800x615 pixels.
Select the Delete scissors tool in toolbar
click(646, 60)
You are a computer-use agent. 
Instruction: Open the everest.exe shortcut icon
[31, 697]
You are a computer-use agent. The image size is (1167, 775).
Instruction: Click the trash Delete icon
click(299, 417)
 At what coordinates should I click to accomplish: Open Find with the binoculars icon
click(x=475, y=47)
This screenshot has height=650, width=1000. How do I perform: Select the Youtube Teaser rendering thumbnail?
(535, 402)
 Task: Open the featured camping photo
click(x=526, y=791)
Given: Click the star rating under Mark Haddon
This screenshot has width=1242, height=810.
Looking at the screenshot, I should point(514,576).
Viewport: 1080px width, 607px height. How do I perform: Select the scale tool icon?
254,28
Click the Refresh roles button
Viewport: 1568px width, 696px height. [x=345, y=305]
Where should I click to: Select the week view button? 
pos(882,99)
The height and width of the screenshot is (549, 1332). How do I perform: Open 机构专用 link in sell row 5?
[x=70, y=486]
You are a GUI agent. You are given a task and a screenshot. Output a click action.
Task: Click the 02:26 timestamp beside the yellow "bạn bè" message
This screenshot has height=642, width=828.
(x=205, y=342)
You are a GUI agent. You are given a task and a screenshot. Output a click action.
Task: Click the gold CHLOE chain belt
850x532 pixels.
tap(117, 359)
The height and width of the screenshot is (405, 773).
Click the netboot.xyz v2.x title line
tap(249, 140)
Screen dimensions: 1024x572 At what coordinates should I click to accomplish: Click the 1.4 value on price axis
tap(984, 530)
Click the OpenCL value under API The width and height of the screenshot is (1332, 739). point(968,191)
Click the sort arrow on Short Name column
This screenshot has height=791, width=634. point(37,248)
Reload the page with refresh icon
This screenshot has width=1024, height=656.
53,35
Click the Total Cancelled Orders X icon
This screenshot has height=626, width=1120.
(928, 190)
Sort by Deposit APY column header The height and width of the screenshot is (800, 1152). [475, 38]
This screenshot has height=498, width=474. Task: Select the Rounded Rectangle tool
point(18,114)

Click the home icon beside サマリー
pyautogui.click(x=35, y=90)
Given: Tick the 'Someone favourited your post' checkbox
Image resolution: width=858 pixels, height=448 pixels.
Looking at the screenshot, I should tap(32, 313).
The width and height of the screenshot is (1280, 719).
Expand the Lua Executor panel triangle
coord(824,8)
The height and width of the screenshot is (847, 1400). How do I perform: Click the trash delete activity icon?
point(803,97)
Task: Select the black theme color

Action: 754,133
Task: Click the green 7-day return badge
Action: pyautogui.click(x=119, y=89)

◆ **Goal**
Format the records above, from the line with "Where should I" to the line with "(x=205, y=342)", as a Markdown table with the columns Number and Entry. Number each line and omit blank lines.

◆ **Full response**
| Number | Entry |
|---|---|
| 1 | Where should I click to: Select the week view button?  |
| 2 | pos(882,99) |
| 3 | The height and width of the screenshot is (549, 1332). How do I perform: Open 机构专用 link in sell row 5? |
| 4 | [x=70, y=486] |
| 5 | You are a GUI agent. You are given a task and a screenshot. Output a click action. |
| 6 | Task: Click the 02:26 timestamp beside the yellow "bạn bè" message |
| 7 | This screenshot has height=642, width=828. |
| 8 | (x=205, y=342) |